*GIVEN TASK 1*: Copy the forum post on large cardinals word for word, starting with "[FOM] role of" and going on through "a measure, e.g.".
*GIVEN TASK 2*: In the forum post on large cardinals, which cardinals are given as the example for projective determinacy?

*TEXT BLOCK*:
☆ ☆ ☆ ☆ ☆ ☆ ☆

[FOM] role of large cardinals

[meskew at math.uci.edu]

Thank you, I neglected the gauges used for weaker propositions.

Regarding CH, look carefully at my claim.  There is no known example of a
statement whose strength provably *transcends* the large cardinals.  I
mean consistency strength; I should have been more clear.  LCs do not
decide CH of course, but Con(ZFC+CH) is not a strong assumption.


>   Small to large cardinals do indeed provide such a measure, e.g.
> Friedman's
> proof that aleph_1 power set iterations are required for Borel
> determinancy,
> or Woodin cardinals for projective determinacy, with determinacy in turn
> implying many other statements.
>
>   But there are many other such measures of relative strength, including
> ones
> involving only countable sets.
>
>   I'm thinking of: the arithmetical and analytic hierarchies, in which a
> just-higher quantifier depth is tied to representing all sets of lower
> complexity; the related Kleene jump operation in recursion theory; the
> myriad
> patterns of incomparable relative recursiveness possible through priority
> method constructions; complexity hierarchies of Ritchie, Grzegorzyk, etc.;
> the
> use of countable ordinals from epislon_0 onward vis a vis arithmetic
> provability; the restricted use of second-order quantification in analysis
> and
> reverse mathematics to sharply isolate relative consistency strength.

☆ ☆ ☆ ☆ ☆ ☆ ☆

*SUPPLIED RECORDS*:
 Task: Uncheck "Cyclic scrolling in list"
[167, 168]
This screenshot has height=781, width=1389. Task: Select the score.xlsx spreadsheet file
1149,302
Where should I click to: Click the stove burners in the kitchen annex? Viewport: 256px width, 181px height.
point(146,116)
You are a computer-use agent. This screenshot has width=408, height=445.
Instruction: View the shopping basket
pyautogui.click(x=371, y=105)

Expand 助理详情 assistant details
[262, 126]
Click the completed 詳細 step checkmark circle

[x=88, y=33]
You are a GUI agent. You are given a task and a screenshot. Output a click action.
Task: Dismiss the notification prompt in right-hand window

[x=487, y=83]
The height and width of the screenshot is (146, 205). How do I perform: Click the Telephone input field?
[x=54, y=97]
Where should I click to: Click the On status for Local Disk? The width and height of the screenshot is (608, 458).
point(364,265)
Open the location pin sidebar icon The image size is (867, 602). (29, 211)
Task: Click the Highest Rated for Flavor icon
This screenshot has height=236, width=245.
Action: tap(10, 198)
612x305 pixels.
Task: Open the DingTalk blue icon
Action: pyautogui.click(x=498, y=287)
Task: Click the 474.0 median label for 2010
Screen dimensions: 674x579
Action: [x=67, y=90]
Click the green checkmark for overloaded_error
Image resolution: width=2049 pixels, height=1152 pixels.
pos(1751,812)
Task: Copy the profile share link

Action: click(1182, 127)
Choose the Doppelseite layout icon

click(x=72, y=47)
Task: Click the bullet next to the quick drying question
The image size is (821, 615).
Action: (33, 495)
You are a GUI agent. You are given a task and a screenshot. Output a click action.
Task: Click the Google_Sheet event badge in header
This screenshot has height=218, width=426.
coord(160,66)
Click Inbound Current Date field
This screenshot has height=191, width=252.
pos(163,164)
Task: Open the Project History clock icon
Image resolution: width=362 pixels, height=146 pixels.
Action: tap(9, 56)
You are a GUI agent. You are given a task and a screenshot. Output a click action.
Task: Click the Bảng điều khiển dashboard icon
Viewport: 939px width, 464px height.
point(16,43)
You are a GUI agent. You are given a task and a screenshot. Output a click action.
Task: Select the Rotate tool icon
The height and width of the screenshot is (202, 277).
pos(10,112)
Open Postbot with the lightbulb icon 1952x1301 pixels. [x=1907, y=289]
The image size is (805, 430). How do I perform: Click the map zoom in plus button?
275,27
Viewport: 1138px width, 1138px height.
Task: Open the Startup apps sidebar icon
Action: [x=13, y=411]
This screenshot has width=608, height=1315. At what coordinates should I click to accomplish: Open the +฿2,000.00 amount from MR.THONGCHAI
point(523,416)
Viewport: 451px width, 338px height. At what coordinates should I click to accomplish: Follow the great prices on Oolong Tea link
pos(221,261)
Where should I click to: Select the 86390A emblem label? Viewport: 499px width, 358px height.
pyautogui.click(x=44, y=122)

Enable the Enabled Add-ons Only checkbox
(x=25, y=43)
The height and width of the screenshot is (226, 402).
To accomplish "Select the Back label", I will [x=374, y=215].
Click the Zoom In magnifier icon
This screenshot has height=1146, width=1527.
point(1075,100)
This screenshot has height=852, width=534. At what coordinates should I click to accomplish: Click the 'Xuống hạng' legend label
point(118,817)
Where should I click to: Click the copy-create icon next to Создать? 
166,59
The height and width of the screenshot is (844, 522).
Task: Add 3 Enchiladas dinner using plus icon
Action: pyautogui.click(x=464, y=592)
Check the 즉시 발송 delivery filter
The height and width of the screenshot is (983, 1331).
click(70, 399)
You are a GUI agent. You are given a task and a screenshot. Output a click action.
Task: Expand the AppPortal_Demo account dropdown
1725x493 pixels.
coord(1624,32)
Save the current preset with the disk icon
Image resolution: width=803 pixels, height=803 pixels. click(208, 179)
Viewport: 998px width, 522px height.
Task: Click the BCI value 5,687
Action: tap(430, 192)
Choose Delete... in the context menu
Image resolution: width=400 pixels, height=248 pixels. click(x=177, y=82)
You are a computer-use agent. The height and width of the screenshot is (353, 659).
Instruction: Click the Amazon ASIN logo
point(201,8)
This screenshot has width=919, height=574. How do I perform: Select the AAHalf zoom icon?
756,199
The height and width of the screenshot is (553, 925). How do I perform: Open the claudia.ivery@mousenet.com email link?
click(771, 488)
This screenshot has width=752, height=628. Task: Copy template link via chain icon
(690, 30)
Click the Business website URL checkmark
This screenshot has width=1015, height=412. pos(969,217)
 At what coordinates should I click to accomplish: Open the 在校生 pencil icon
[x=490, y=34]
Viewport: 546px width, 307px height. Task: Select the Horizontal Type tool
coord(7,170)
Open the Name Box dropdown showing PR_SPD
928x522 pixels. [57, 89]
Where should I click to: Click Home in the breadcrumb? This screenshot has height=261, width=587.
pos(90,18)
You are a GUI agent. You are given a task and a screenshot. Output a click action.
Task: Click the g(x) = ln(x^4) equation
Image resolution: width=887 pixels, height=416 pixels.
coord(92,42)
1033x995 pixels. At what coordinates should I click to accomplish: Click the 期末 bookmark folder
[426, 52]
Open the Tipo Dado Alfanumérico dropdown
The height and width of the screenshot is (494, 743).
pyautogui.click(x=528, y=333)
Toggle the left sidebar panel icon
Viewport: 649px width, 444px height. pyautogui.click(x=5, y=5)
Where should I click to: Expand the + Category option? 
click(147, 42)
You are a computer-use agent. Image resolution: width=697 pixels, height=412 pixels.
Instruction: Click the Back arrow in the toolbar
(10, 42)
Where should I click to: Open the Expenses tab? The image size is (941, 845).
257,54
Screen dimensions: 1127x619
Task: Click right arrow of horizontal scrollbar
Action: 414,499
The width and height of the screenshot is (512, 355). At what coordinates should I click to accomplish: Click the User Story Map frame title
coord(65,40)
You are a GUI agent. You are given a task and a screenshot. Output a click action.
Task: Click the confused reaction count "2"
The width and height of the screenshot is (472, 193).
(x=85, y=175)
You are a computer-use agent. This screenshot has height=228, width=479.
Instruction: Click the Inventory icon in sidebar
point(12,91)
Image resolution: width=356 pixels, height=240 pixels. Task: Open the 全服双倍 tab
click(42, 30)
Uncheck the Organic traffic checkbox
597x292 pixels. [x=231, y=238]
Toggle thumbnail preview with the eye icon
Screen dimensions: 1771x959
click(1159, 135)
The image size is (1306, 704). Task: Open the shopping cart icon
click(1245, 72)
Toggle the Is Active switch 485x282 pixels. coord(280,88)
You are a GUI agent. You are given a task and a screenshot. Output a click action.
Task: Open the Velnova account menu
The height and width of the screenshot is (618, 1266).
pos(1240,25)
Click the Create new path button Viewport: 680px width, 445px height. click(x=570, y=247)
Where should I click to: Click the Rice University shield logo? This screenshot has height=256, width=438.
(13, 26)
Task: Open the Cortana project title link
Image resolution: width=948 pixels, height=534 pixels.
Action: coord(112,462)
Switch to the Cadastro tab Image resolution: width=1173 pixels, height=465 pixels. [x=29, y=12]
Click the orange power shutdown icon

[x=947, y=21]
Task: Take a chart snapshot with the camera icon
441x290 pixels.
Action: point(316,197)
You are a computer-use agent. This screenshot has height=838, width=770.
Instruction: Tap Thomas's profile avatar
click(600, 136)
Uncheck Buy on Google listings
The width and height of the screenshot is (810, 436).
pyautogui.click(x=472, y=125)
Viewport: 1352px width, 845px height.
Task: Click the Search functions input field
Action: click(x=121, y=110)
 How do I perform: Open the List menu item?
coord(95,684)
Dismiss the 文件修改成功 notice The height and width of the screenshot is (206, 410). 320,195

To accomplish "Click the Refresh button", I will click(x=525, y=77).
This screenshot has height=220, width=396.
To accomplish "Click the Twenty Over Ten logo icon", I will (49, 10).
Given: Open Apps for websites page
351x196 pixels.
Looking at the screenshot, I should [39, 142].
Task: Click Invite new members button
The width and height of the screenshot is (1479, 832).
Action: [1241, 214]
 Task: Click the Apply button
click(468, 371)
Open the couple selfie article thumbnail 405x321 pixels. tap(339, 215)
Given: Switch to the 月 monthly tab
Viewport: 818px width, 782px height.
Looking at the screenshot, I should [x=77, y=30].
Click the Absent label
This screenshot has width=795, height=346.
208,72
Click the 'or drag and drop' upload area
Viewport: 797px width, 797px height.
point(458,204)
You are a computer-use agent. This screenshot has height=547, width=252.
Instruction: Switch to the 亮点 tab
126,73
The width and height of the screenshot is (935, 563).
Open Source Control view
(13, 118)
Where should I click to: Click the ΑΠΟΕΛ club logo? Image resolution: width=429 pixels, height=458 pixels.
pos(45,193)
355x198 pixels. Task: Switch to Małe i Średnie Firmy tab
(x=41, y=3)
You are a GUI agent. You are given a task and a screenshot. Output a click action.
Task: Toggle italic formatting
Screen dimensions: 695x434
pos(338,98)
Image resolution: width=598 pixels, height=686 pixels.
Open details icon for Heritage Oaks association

☆ ☆ ☆ ☆ ☆ ☆ ☆

*RIGHT ANSWER 1*:
[FOM] role of large cardinals

[meskew at math.uci.edu]

Thank you, I neglected the gauges used for weaker propositions.

Regarding CH, look carefully at my claim.  There is no known example of a
statement whose strength provably *transcends* the large cardinals.  I
mean consistency strength; I should have been more clear.  LCs do not
decide CH of course, but Con(ZFC+CH) is not a strong assumption.


>   Small to large cardinals do indeed provide such a measure, e.g.

*RIGHT ANSWER 2*: Woodin cardinals.